[What is asked] Write out everything in the items below, from the first line down to the line that contains "point(82,84)", including both of those lines. Copy each line character for character.

Stored entries
···

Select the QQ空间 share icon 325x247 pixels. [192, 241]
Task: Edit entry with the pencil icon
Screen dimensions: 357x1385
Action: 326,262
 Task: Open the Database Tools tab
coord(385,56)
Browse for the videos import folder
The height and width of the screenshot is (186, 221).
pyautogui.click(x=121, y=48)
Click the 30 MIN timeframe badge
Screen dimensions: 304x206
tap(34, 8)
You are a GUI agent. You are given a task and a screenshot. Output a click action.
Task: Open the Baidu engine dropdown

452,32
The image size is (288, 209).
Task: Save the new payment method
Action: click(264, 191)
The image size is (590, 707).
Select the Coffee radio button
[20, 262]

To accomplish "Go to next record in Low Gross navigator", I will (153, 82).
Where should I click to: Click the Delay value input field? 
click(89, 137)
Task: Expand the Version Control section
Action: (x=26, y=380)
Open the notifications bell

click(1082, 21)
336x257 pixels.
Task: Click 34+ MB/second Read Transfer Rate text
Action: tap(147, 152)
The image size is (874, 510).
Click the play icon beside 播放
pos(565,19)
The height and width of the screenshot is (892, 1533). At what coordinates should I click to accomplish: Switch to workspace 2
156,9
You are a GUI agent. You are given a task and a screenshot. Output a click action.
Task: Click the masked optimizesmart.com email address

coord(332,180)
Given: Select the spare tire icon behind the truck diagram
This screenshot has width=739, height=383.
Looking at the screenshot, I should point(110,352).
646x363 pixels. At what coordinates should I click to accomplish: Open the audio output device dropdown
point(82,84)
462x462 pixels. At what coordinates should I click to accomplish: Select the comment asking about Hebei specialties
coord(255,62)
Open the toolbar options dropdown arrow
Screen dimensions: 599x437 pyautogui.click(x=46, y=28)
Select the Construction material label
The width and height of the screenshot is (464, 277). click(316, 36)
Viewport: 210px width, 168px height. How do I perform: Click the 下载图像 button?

···

[The answer]
Select the QQ空间 share icon 325x247 pixels. [192, 241]
Task: Edit entry with the pencil icon
Screen dimensions: 357x1385
Action: 326,262
 Task: Open the Database Tools tab
coord(385,56)
Browse for the videos import folder
The height and width of the screenshot is (186, 221).
pyautogui.click(x=121, y=48)
Click the 30 MIN timeframe badge
Screen dimensions: 304x206
tap(34, 8)
You are a GUI agent. You are given a task and a screenshot. Output a click action.
Task: Open the Baidu engine dropdown

452,32
The image size is (288, 209).
Task: Save the new payment method
Action: click(264, 191)
The image size is (590, 707).
Select the Coffee radio button
[20, 262]

To accomplish "Go to next record in Low Gross navigator", I will (153, 82).
Where should I click to: Click the Delay value input field? 
click(89, 137)
Task: Expand the Version Control section
Action: (x=26, y=380)
Open the notifications bell

click(1082, 21)
336x257 pixels.
Task: Click 34+ MB/second Read Transfer Rate text
Action: tap(147, 152)
The image size is (874, 510).
Click the play icon beside 播放
pos(565,19)
The height and width of the screenshot is (892, 1533). At what coordinates should I click to accomplish: Switch to workspace 2
156,9
You are a GUI agent. You are given a task and a screenshot. Output a click action.
Task: Click the masked optimizesmart.com email address

coord(332,180)
Given: Select the spare tire icon behind the truck diagram
This screenshot has width=739, height=383.
Looking at the screenshot, I should point(110,352).
646x363 pixels. At what coordinates should I click to accomplish: Open the audio output device dropdown
point(82,84)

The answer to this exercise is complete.